Во всяком случае Лепид порицал Силана за заключение союза с Антонием, и когда Силан к нему явился, он не сразу допустил его к переговорам с собой; он обвинил его также письменно перед сенатом. За это он получил похвалу, и ему была поручена война против Силана. В последнее время, по тем же причинам, он не принял Антония и не отверг его, но позволил действовать вблизи и общаться со своими воинами, сам же с ними не говорил. Но как только он узнал, что тот вступил в тайное соглашение с Октавианом, сам присоединился к ним обоим. Легат Лепида, Марк Ювениций, узнав об этом, сперва пытался отвратить его от этого намерения, но, ничего не достигнув, на глазах солдат покончил с собою. Сенат решил произнести в честь него похвальное слово, воздвигнуть статую и похоронить на счет государства. Что же касается Лепида, то убрали статую его, воздвигнутую на ораторской кафедре на форуме, объявили его врагом и пригрозили войной тем, кто с ним был, если они не уйдут от него к определенному сроку. Кроме того, сенаторы переменили одежду на военную (ибо в консульство Октавиана они облеклись в мирную) и призвали против Лепида и Антония - Марка Брута, Кассия и Секста Помпея, а так как те, по-видимому, должны были явиться позже, они поручили эту войну Октавиану, по неведению об его тайном соглашении с теми. Поэтому на словах Октавиан принял войну, но не делал ничего, что имело бы к ней отношение, и это не потому, что у него было общее дело с Антонием, а через него и с Лепидом, это заботило его очень мало, а потому что он видел их силу и чувствовал их единомыслие в силу родства и не мог одолеть их силою. Вместе с тем, он надеялся, что с помощью их расправится с Кассием и Брутом, достигшими уже большого могущества, и сможет уничтожить одного при помощи другого. По этим причинам он даже против воли соблюдал соглашение и старался добиться у сената и народа милости для Антония и Лепида. Но, чтобы не подавать кому-либо повода к подозрению о заключенном между ними соглашении, он не сделал сам доклада об испрошении милости, а выступил с войском из города, под предлогом войны с ними. Но доклад этот был сделан Квинтом [Подием] якобы от своего лица, чтобы им дарованы были безнаказанность и возвращение. Но они должны были получить это не раньше, чем сенат сообщит об этом Октавиану, как будто ничего не знавшему, и тот согласится против воли, якобы вынужденный солдатами.

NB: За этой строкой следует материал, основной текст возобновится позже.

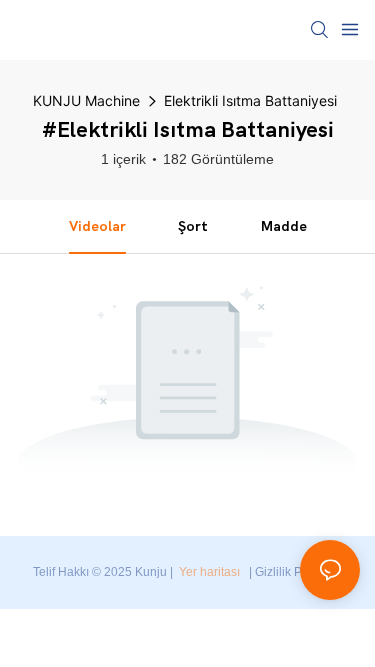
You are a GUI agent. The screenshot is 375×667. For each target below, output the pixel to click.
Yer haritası (209, 572)
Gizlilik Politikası (299, 572)
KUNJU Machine (86, 100)
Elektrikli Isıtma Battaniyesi (250, 100)
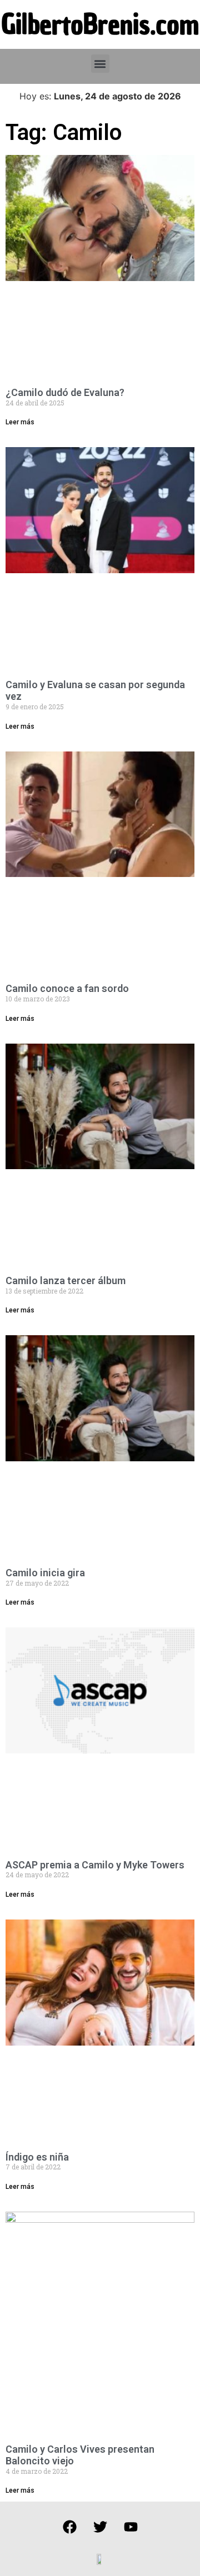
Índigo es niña (37, 2157)
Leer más (20, 422)
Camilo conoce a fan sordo (67, 988)
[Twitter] (100, 2526)
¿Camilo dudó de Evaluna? (65, 392)
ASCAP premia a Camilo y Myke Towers (95, 1865)
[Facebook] (69, 2526)
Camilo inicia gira (45, 1572)
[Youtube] (130, 2526)
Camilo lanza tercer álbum (66, 1280)
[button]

Во время этих событий Децим Брут отправился вначале, чтобы вести войну против Антония и Лепида; он присоединил себе союзником Люция Планка, предназначенного к консульству на следующий год. Но когда Брут узнал, что против него вынесено постановление, а те примирились между собой, он хотел вести войско против Октавиана, но был покинут Планком, который предпочел партию Лепида и Антония. Тогда Децим, оставив Галлию, решил пешим путем отправиться через Иллирию в Македонию к Марку Бруту, послав вперед несколько воинов, пока не устроит некоторые текущие дела. Однако те перешли на сторону Октавиана, да и остальных Антоний и Лепид после преследования переманили к себе. Тогда Брут, покинутый своими, попал в руки одного врага и, отданный на казнь, тяжело переносил свое несчастье и плакался, пока некий Гельвий Блазион, относившийся к нему доброжелательно, как соратник, не воодушевил его к смерти собственным примером, покончив с собою первым у него на глазах.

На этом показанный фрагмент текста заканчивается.